3. I don't mind canned spinach at all. In fact, I love it more than frozen or fresh. I have soooo much chard sitting in my crisper and it needs to GO! I do pickle the stems. However, I read that canning chard is not recommended by most because it becomes "too mushy". Is this WORSE than canned spinach or about the same? Like I said, lack freezer space and love canned spinach... If it is worse than canned spinach, I will just start making a lot of Quiche!


----------



## PackerBacker (Jul 17, 2013)

KatSchultz said:


> Two questions, actually.
> 
> 1. I had canned some of my jalapenos recently, using a recipe I found online - pickled jalapenos! A commenter had stated she added a little olive oil to it before processing. I did the same. Recently I read that you should avoid adding olive oil. So, now I am a bit worried about my canned jalapenos. Is it about fat or is it something that could make us sick? Botulism? We've not opened any of them yet and wondering if I would be OK keeping them or if I should throw it out.
> 
> ...


You can recan tomatoes just like you would the first time around.
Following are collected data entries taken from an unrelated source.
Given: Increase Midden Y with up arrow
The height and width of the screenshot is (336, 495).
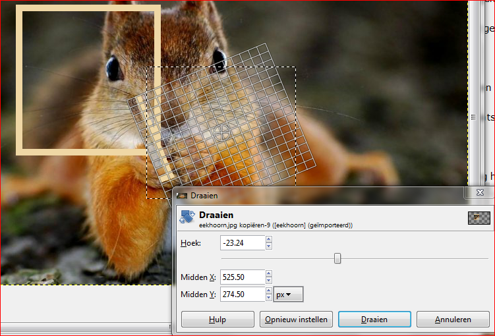Looking at the screenshot, I should 269,291.
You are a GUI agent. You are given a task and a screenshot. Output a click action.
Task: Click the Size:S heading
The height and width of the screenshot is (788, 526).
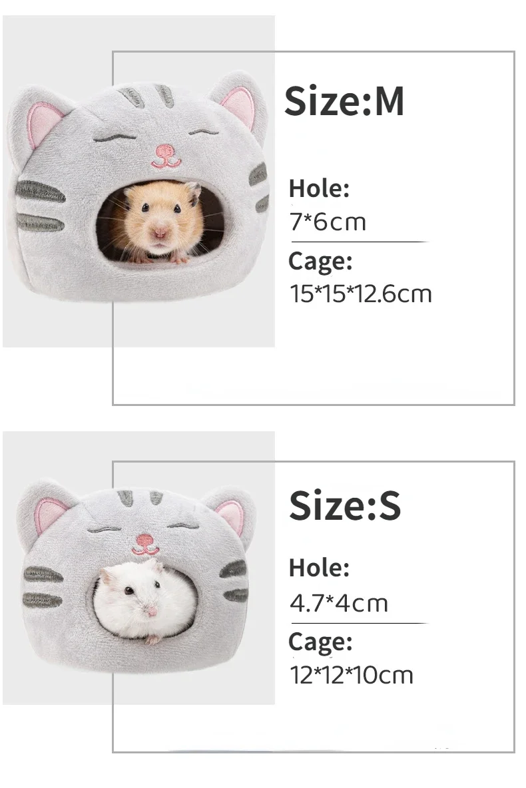coord(345,506)
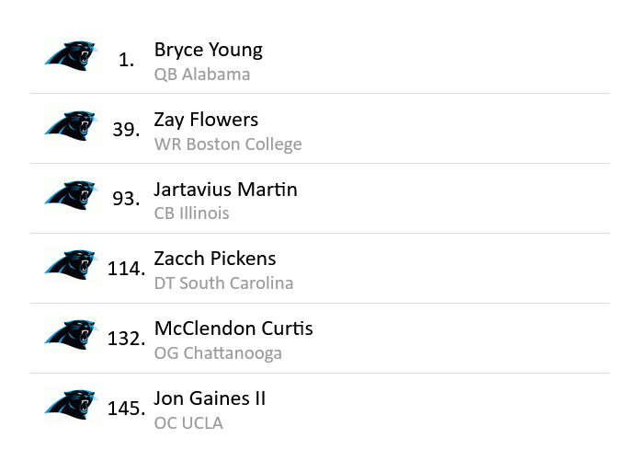Open the Bryce Young player name
Screen dimensions: 637x473
pos(208,50)
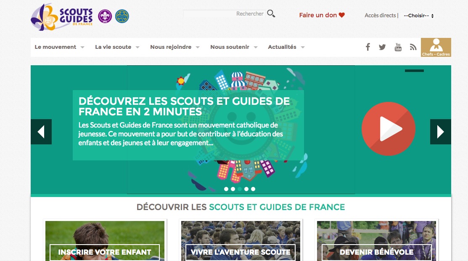468x261 pixels.
Task: Click the magnifying glass search icon
Action: click(x=271, y=13)

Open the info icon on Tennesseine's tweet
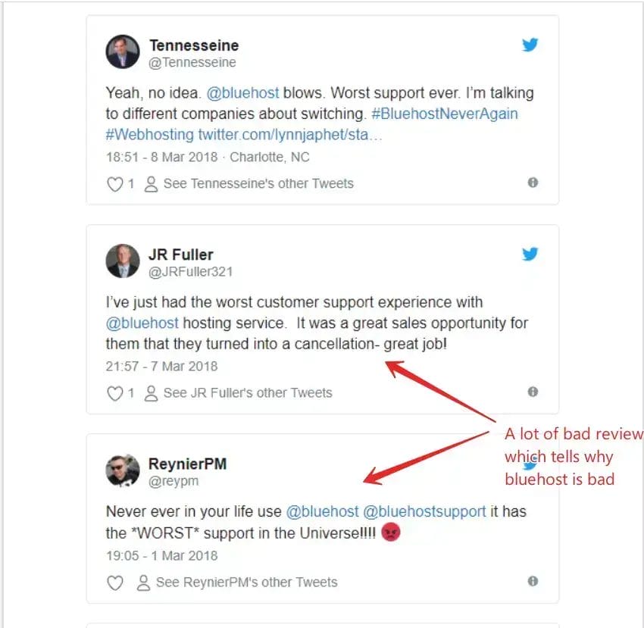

I wouldn't worry aboot the OO. How much did you use?


----------



## KatSchultz (Jul 7, 2013)

I didn't use much olive oil, probably about a teaspoon and a half for each half pint of pickled jalapenos.


----------



## suitcase_sally (Mar 20, 2006)

I LOVE canned chard! Be aware, though, that if you've never canned greens, that you will need 2 1/2 boat loads to make a canner load. I have a 33 gallon plastic trash can that I use just for garden things. When doing chard, I fill (and PACK) that can full of chard and I get about 10 pints out of it.


----------



## KyMama (Jun 15, 2011)

KatSchultz said:


> So, basically, I want so badly to make salsa to store for the winter and am just wondering if it is safe to use store-bought, canned tomatoes to re-can, not freeze, salsa. Out here, fresh tomatoes from the store are just outrageously priced for me to buy enough to make a decent sized batch. Which is the big reason I grew the tomatoes!


I started out canning salsa with store bought canned tomatoes and my family prefers that I use them instead of fresh tomatoes. I think the fresh tomatoes make the salsa thinner, at least when I make it anyway. I buy the big cans at Sam's Club and save even more money.


----------



## KatSchultz (Jul 7, 2013)

Thanks ya'll for all the responses to my questions.
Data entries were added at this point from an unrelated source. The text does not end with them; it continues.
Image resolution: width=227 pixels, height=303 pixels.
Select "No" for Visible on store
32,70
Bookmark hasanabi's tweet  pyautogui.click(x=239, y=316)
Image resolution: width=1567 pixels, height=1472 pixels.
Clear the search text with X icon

I ain't canned many things yet. In fact, I've not canned anything that wasn't pickled yet. I do have about 10 lbs of potatoes sitting on the counter that I really oughta get to soon. And I don't have much Chard, but I am the only one that likes it and was thinking about just making little half pint jars for "snacks".
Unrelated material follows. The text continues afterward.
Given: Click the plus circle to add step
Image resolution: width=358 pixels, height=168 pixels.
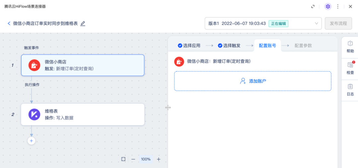Looking at the screenshot, I should (31, 141).
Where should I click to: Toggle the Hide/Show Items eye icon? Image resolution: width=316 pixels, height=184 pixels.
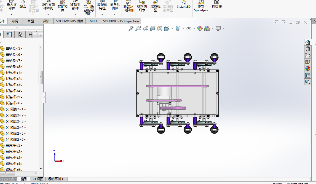(x=189, y=28)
I am so glad to know that I don't have to worry about using canned tomatoes to make my salsa's now! I do wonder, though, if I use cilantro, will you taste it later after you open it? Or am I better off just mixing fresh cilantro into it once I open a new jar? I am totally fine either way. I just LOVE cilantro. A quart of salsa only lasts my family about 3 days tops! And I've only ever made it to be consumed quickly, not to be stored long term. I am excited about the idea of being able to though!

Again, thanks all!


----------



## Vosey (Dec 8, 2012)

I would add fresh cilantro, really perks up the salsa. 

If you like canned spinach you should also like canned chard. I haven't done it as i really don't like canned greens and ours grow throughout the winter. 

Btw, we always had a really hard time growing peppers in Maine, just gets too cold too early. Tomatoes were always a crap shoot, just depended on how long it stayed warm and how much fog we had. 

If you've only canned pickled things, do you have a pressure canner? You need one for greens, potatoes and all low acid foods (the pickling makes things high acid and able to be water bathed).


----------